If that were so, why was she not dead now? This very minute? She had just experienced as much and as terrible excitement as most people experience in a lifetime, crowded into that endless thirty seconds. Yet she had not died of it. She was not an iota the worse for it. A little wobbly at the knees, as anyone would have been; a quicker heartbeat, as anyone would have; nothing more.

Why!

Was it possible Dr. Trent had made a mistake?

Valancy shivered as if a cold wind had suddenly chilled her to the soul. She looked at Barney, hunched up beside her. His silence was very eloquent. Had the same thought occurred to him? Did he suddenly find himself confronted by the appalling suspicion that he was married, not for a few months or a year, but for good and all to a woman he did not love and who had foisted herself upon him by some trick or lie?
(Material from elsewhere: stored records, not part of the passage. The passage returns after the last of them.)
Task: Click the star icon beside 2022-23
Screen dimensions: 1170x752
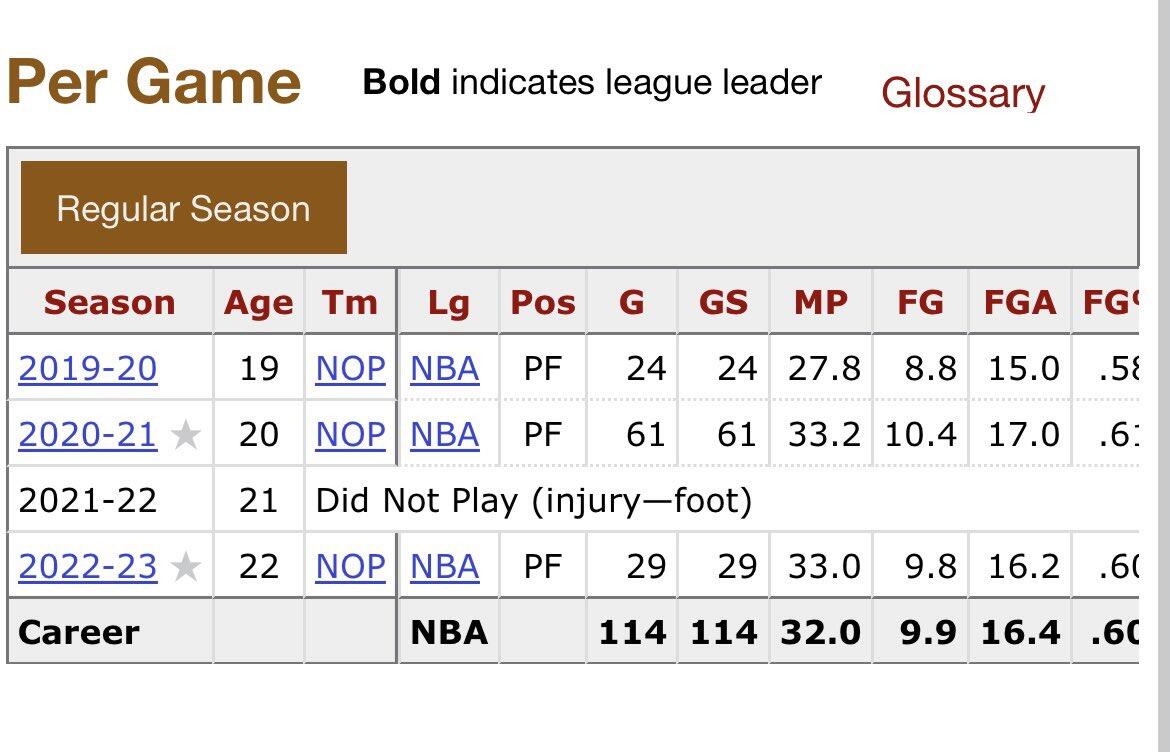Action: (x=186, y=567)
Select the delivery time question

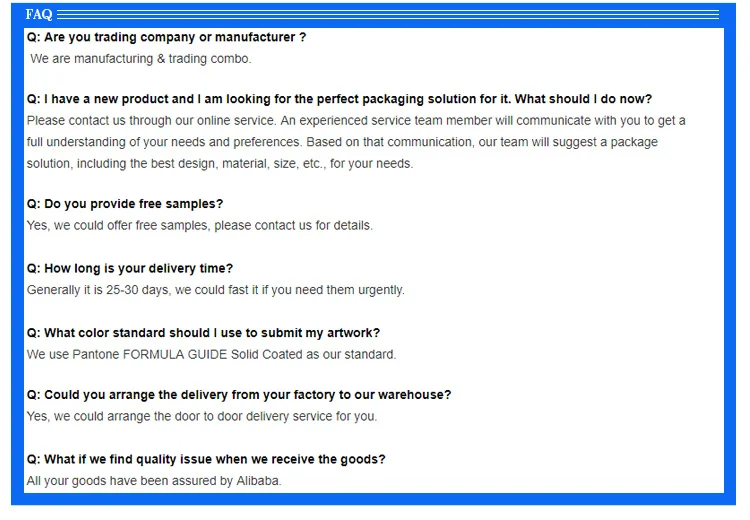point(130,268)
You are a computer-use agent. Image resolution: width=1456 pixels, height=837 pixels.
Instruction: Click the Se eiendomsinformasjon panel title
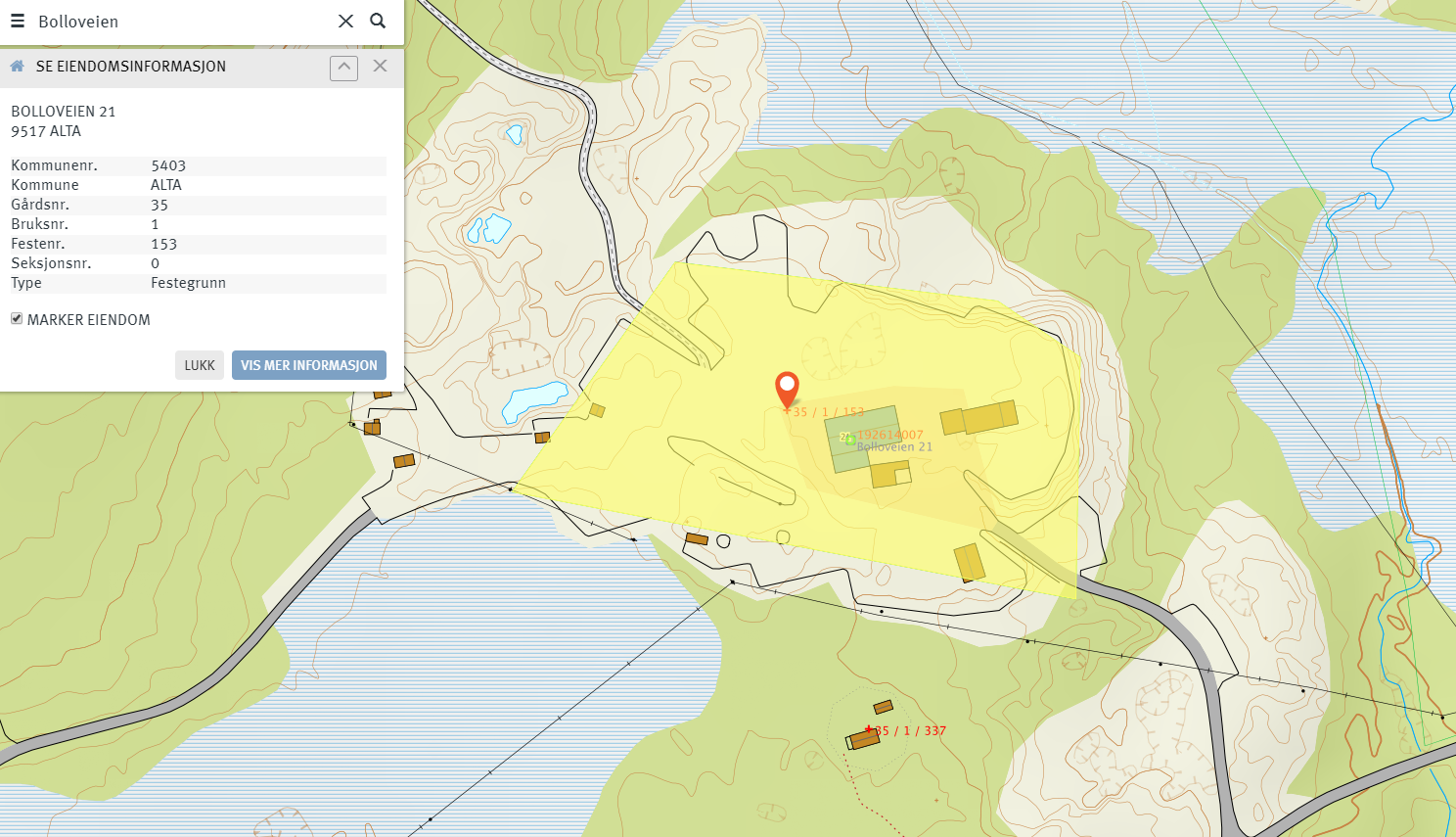tap(130, 67)
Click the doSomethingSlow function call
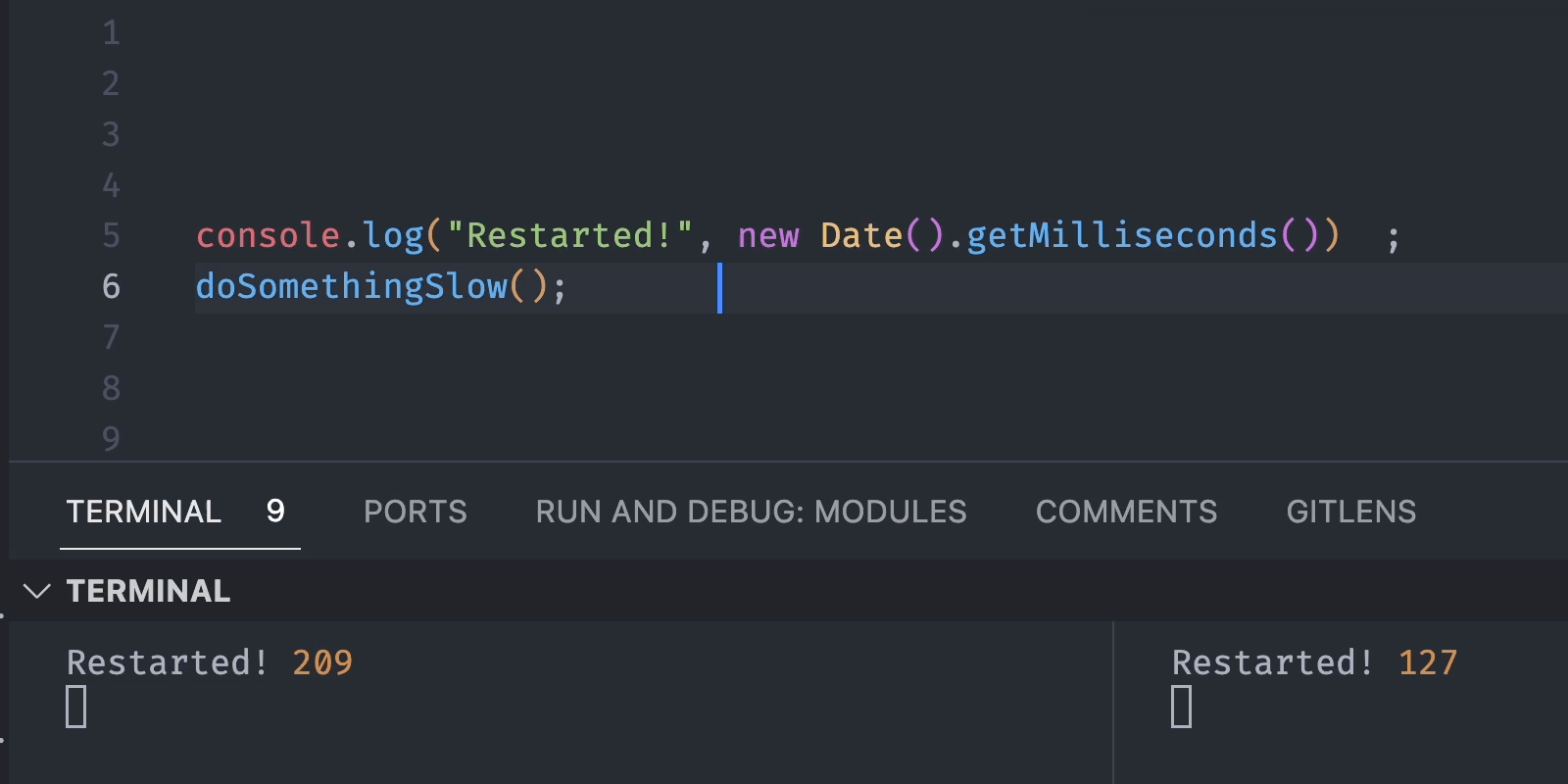1568x784 pixels. click(351, 287)
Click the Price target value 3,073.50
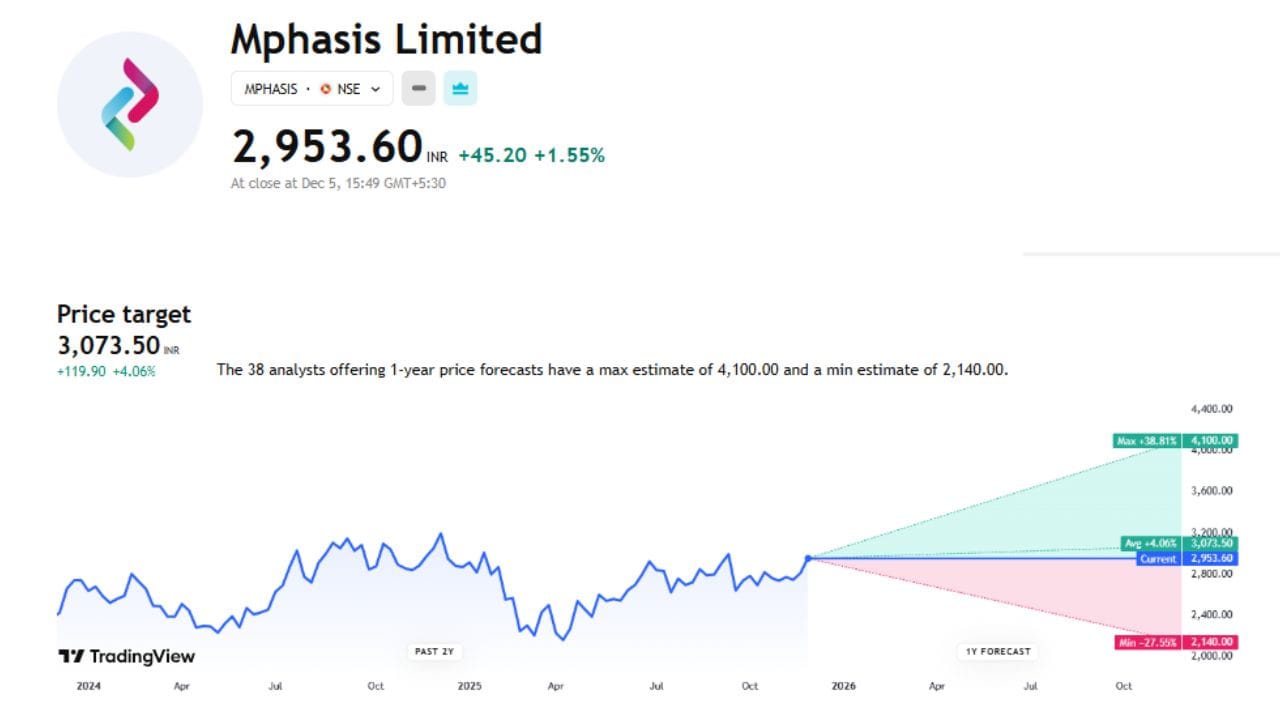Image resolution: width=1280 pixels, height=720 pixels. (x=105, y=344)

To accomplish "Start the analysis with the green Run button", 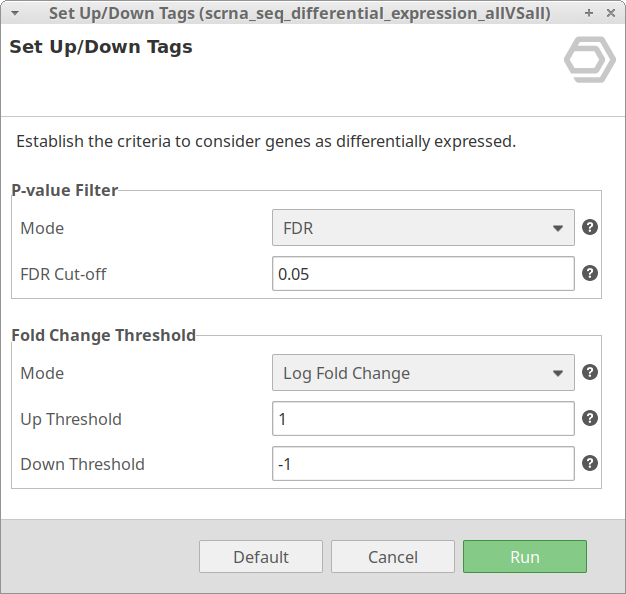I will pos(524,557).
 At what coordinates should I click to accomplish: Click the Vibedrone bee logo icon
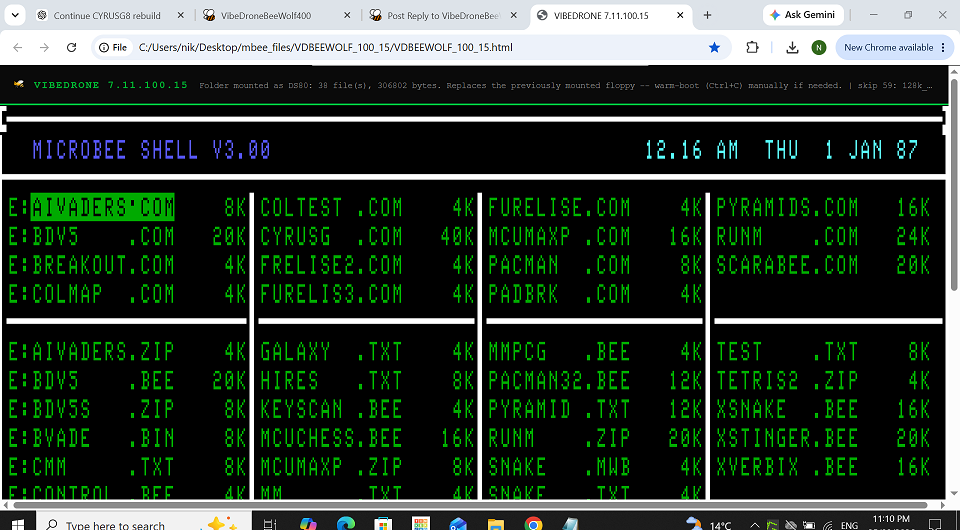coord(20,84)
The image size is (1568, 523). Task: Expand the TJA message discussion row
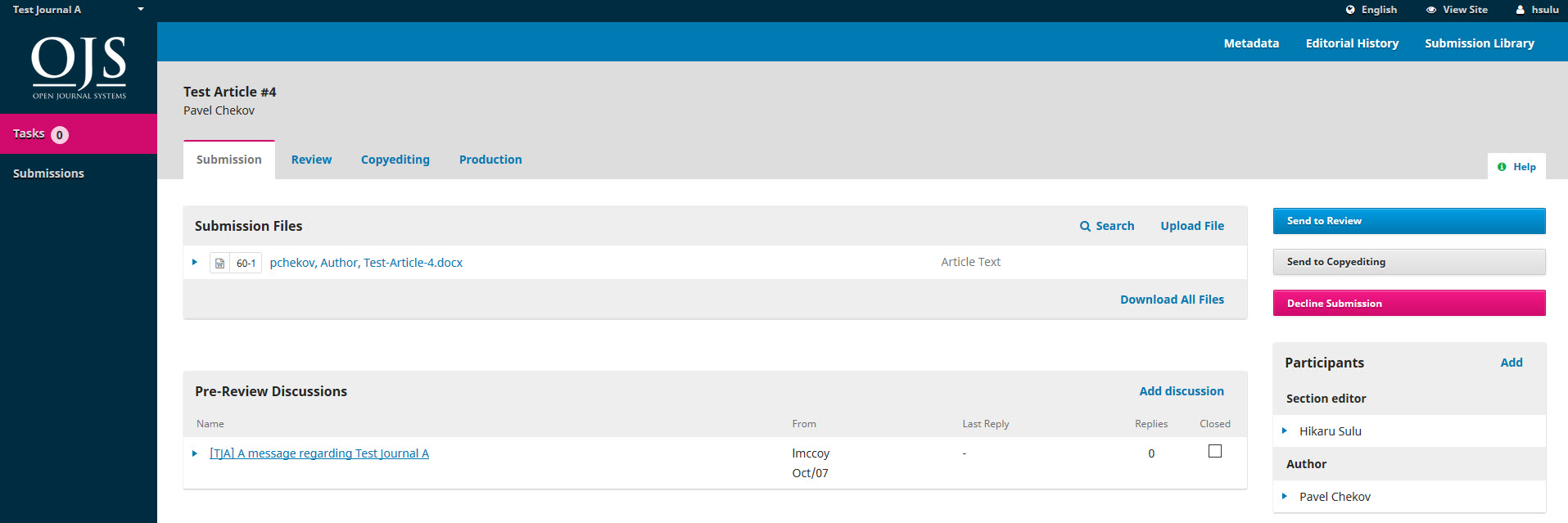click(x=195, y=453)
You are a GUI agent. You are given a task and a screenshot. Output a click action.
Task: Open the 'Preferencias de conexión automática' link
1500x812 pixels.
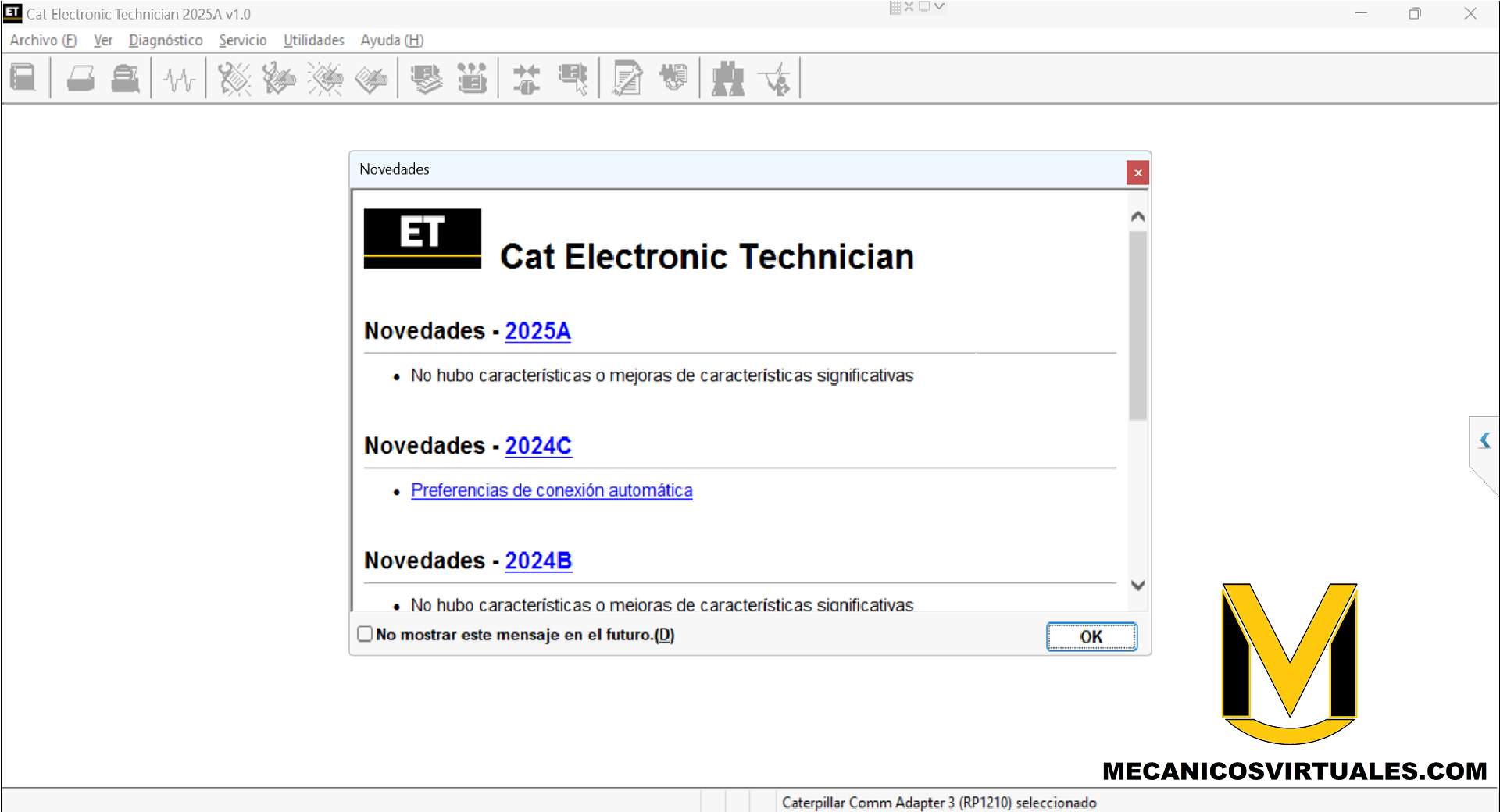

Valancy turned sick before the horror of it. It could not be. It would be too cruel⁠—too devilish. Dr. Trent couldn’t have made a mistake. Impossible. He was one of the best heart specialists in Ontario. She was foolish⁠—unnerved by the recent horror. She remembered some of the hideous spasms of pain she had had. There must be something serious the matter with her heart to account for them.

But she had not had any for nearly three months.

Why?

Presently Barney bestirred himself. He stood up, without looking at Valancy, and said casually:

“I suppose we’d better be hiking back. Sun’s getting low. Are you good for the rest of the road?”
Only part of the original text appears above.